In case you haven’t heard, it’s too hot to breathe across much of the US. That, plus the fact that my grocery store is no longer stocking one of my favorite snack foods, has pretty much killed today for me.

Except for this: the heavy heat, plus the sound of evening crickets, plus the faintly pinkish tinge of the sunset, plus the dried mud that I had to dig/smack out of my work-boot soles (it’s been there since May so was especially stubborn, with all of its stray grass clippings impishly poking out from the edges as though daring me to try and remove them), plus the smell of an old book I recently picked up at a junk shop, plus the smell of outside (cut grass and dryness and weeds and the field across the way), plus post-travel refrigerator reality (a lot of stuff but nothing to eat) all converged – collided, really – into a tangled mass of stuff that reminded me of my grandmother, which has pretty much resurrected today for me.

Technically, I’m old enough to be a grandmother myself (which is too weird to even contemplate).

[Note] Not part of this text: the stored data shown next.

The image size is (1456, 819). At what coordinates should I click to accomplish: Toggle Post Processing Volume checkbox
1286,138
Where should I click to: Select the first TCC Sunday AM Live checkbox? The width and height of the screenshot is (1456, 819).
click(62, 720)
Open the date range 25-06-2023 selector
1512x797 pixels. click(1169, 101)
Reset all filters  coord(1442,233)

Certainly, I’m old enough to be past the granddaughter season of life.

But the fact remains that I will always be Viola’s granddaughter, and certain things will always remind me of her. Certain smells. Certain sounds. Certain words. Certain people.

Except for the first three years of my life, I lived several states away from her and saw her only several times a year. Still, she taught me lots of things, like how to braid, how to knit, how to manually beat egg whites into frenzied peaks, how to polish Grandpa’s Sunday boots, how to wash and dry dishes by hand, how to sift flour, how to skim fat off the milk, how to hang clothes to dry, how to save things (ALL things), and how to use an embroidery hoop.

I rarely utilize any of these skills in my daily life.

She also taught me how to pry dry mud out of boot soles using a combination of hard smacks on the cement and the rigid, rounded tip of a dinner knife. This is a useful skill indeed.

So tonight, when I headed outside with my month’s-old muddy-soled boots (and a dinner knife), I thought of her. And when I breathed in the hot, grassy, dusky, pinkish, crickety air – air that smells and sounds and feels almost Nebraskan – I could almost hear her voice and her laugh though they’ve been silent for many years now. What an unexpected, surprising, and sweet gift.

And I caught my breath with both sadness and joy, for I miss her dearly because I loved her much.

Such is the mystery of memory. Such is the power of a grandmother. Such is the grace of God.